» **WORK TO COMPLETE**
From the line that holds "Task: Select the USDⓈ-M futures type" down to the last line of the listing below, reproduce each line exactly and nothing more, omitting pictures.

» **INPUT RECORDS**

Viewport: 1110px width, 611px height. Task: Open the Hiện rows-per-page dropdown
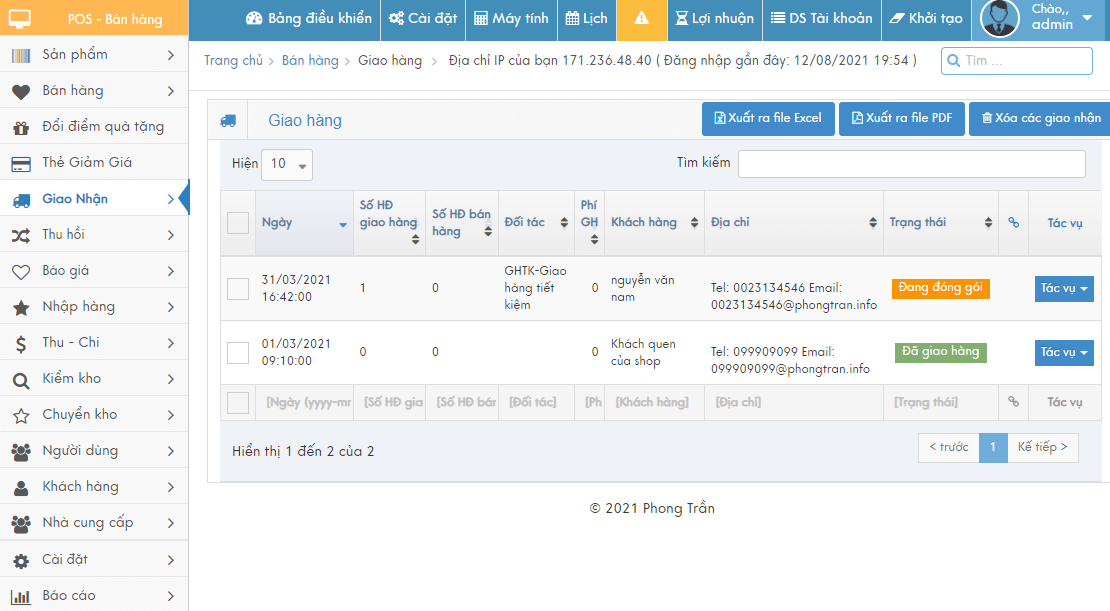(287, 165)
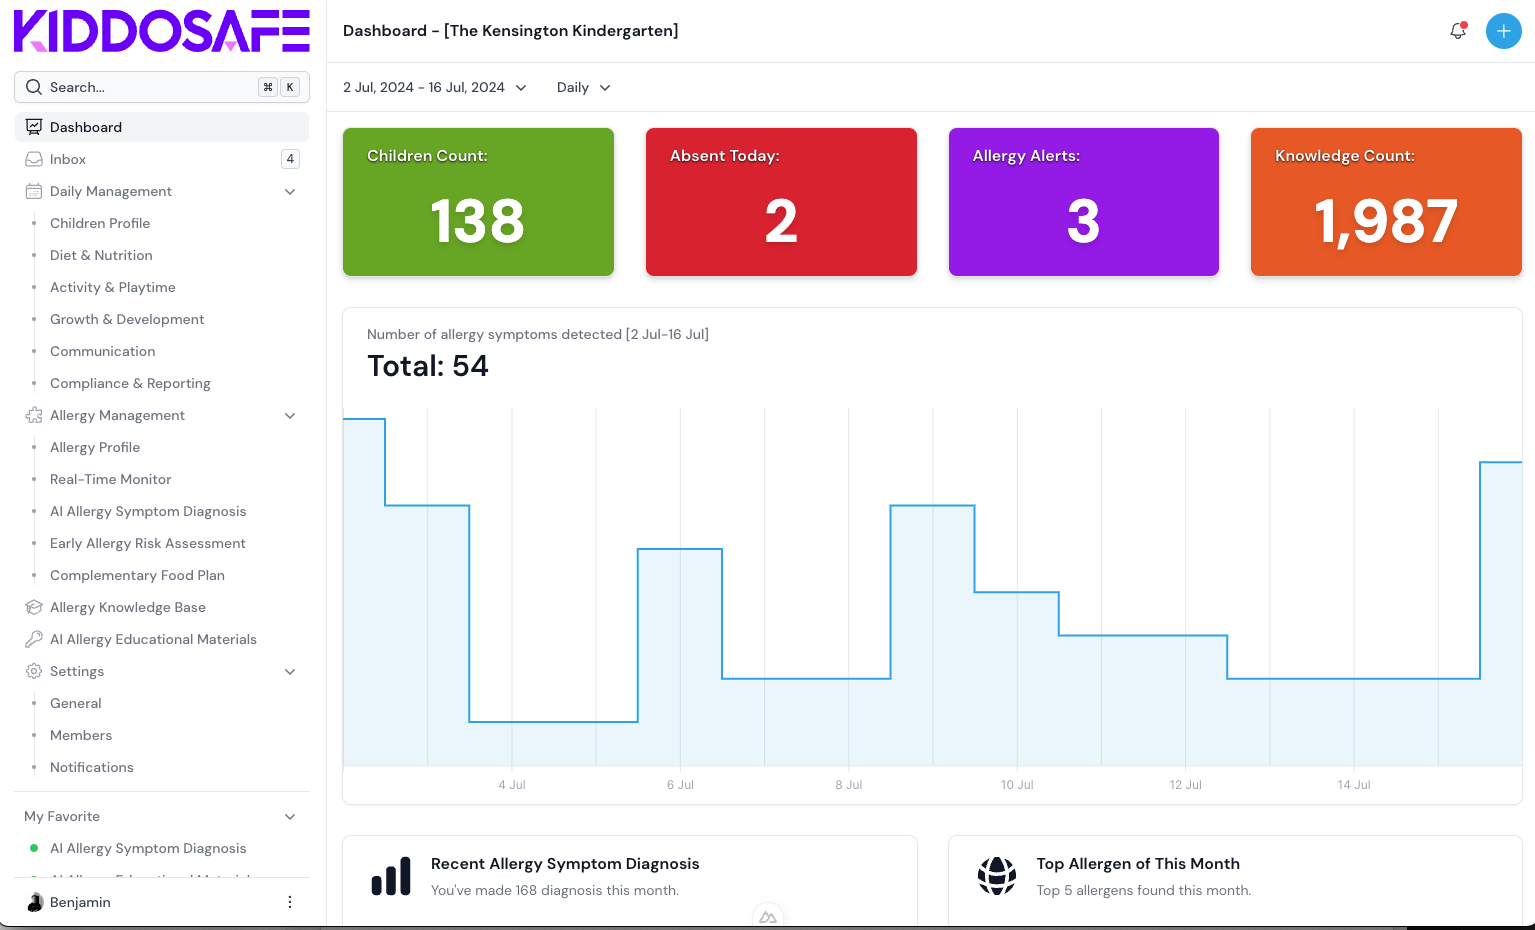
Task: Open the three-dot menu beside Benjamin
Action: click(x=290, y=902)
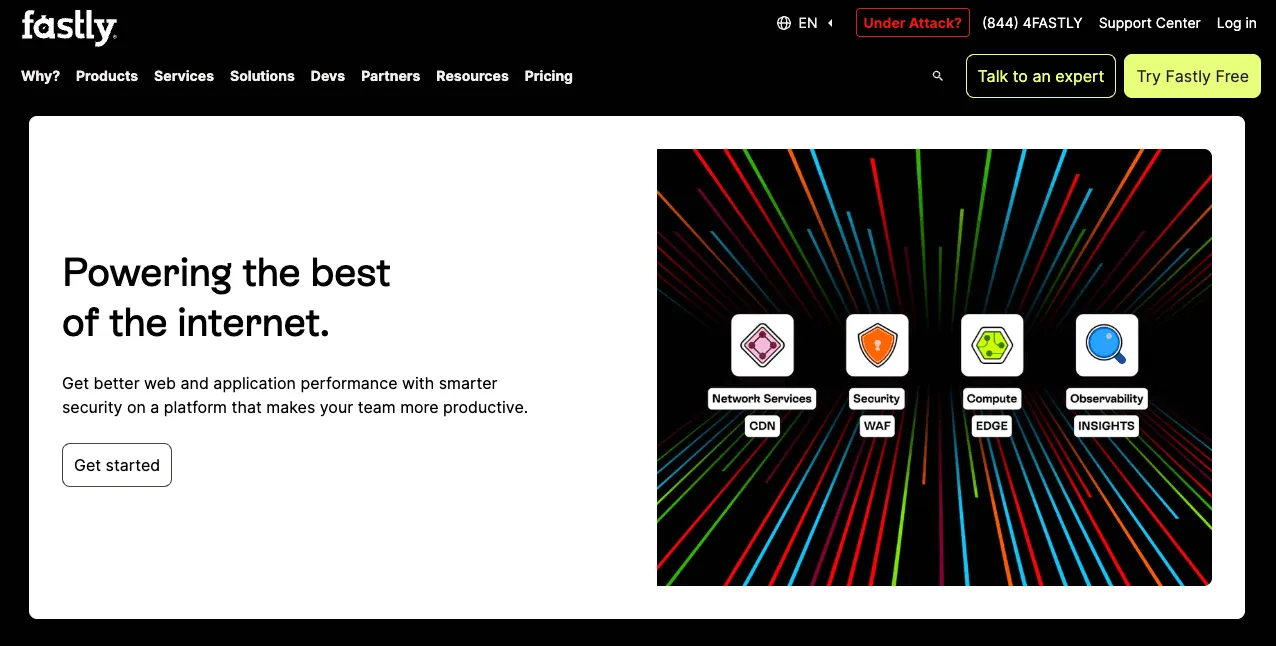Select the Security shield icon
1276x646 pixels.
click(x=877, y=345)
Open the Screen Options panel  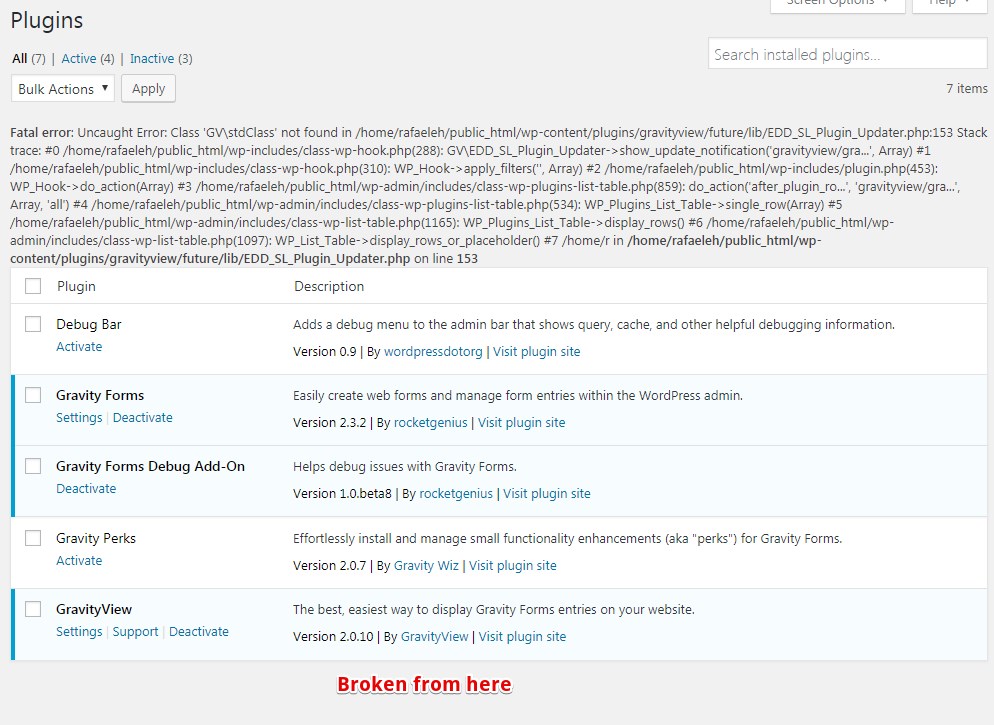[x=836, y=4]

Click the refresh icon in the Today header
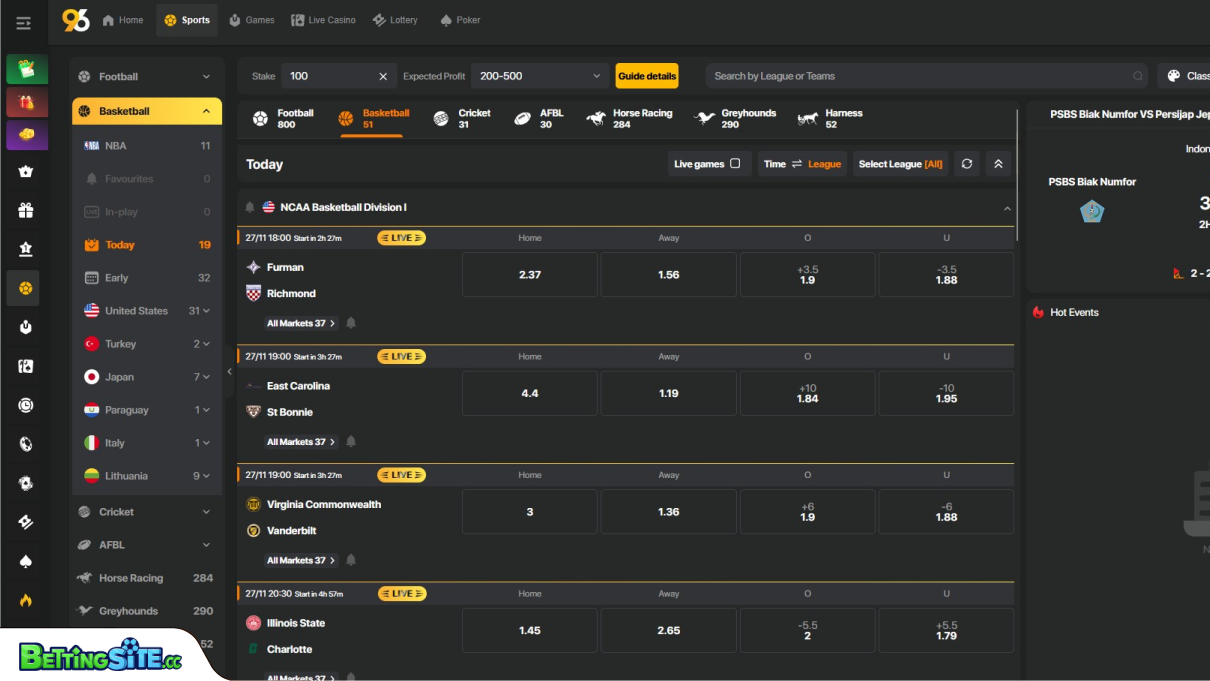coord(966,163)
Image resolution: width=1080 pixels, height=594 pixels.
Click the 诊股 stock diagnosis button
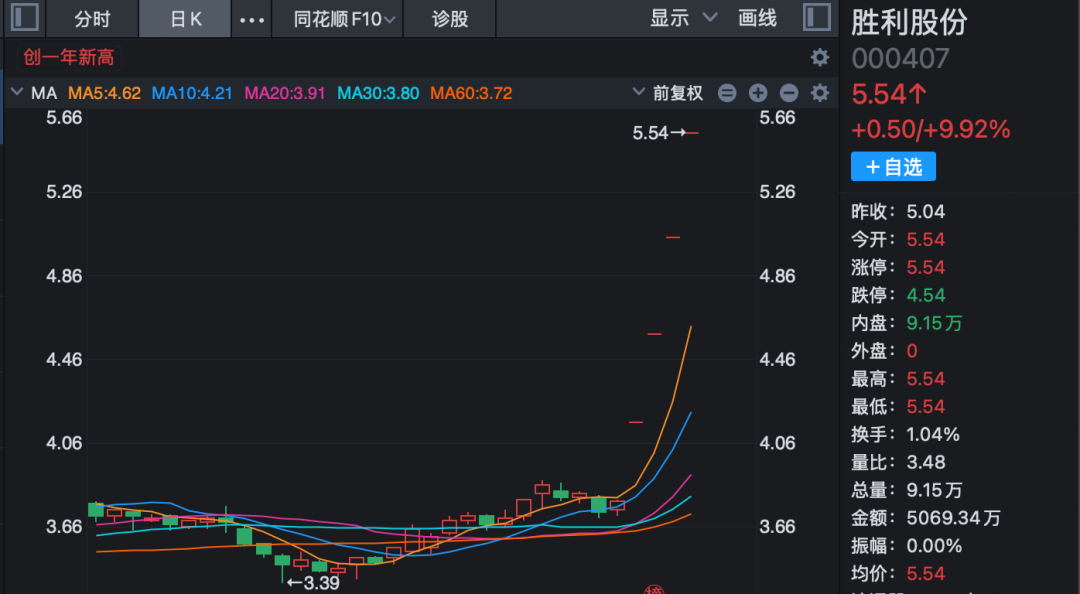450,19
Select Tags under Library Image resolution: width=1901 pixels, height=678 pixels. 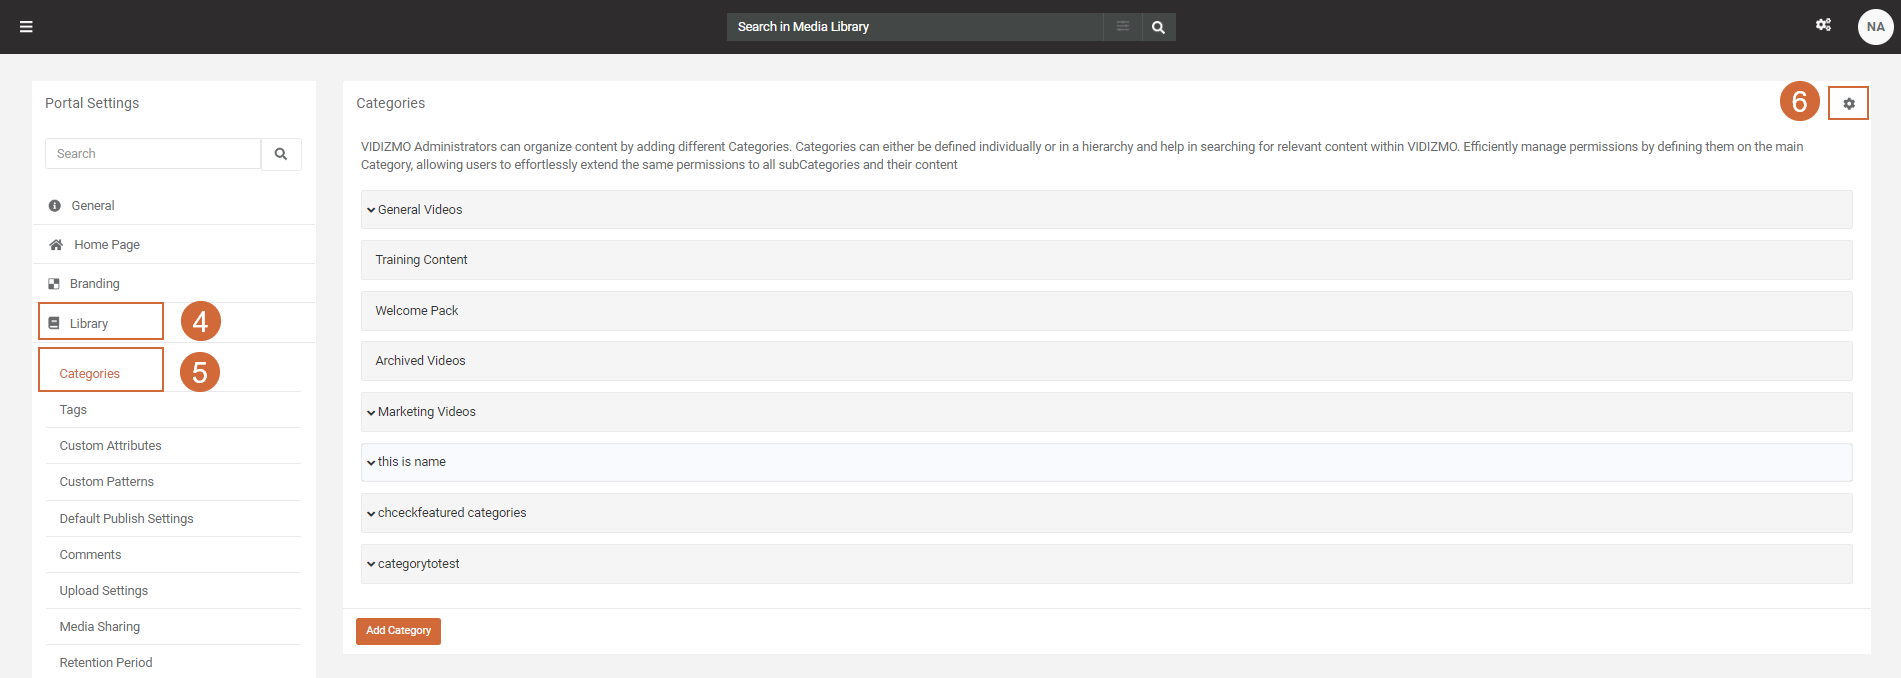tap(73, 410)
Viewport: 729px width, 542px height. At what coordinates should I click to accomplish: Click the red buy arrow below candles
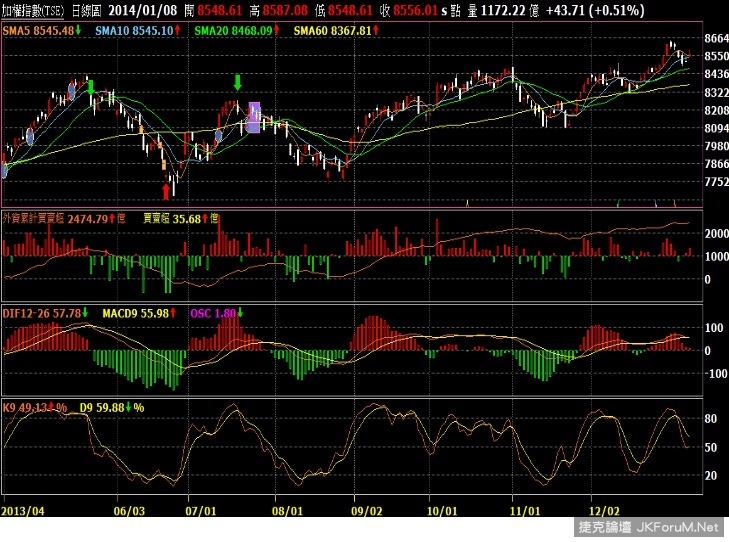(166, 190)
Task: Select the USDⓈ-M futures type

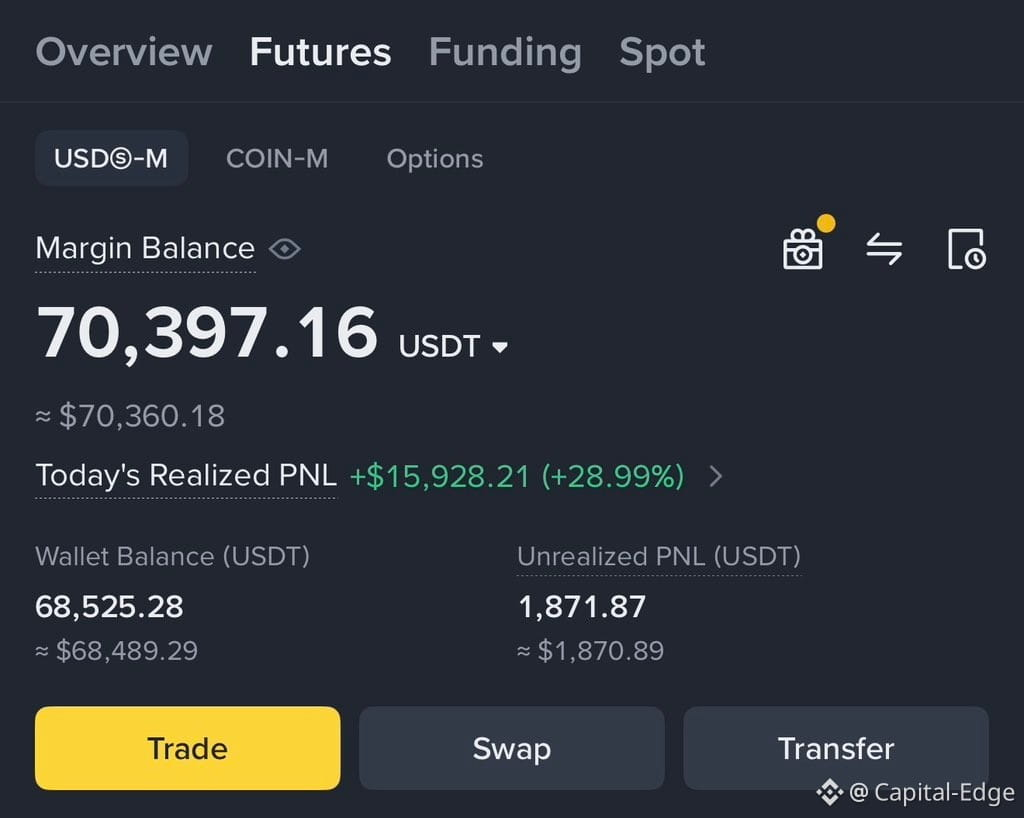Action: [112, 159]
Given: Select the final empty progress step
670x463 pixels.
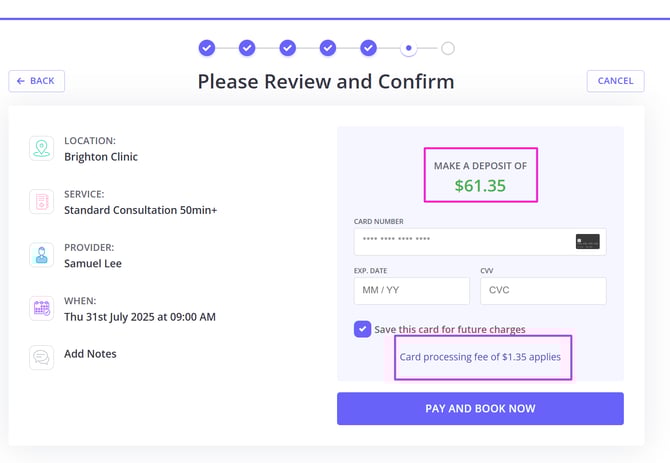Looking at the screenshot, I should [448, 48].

» **RESULT FOR THIS TASK**
Task: Select the USDⓈ-M futures type

Action: [112, 159]
Given: Select the final empty progress step
670x463 pixels.
Looking at the screenshot, I should [448, 48].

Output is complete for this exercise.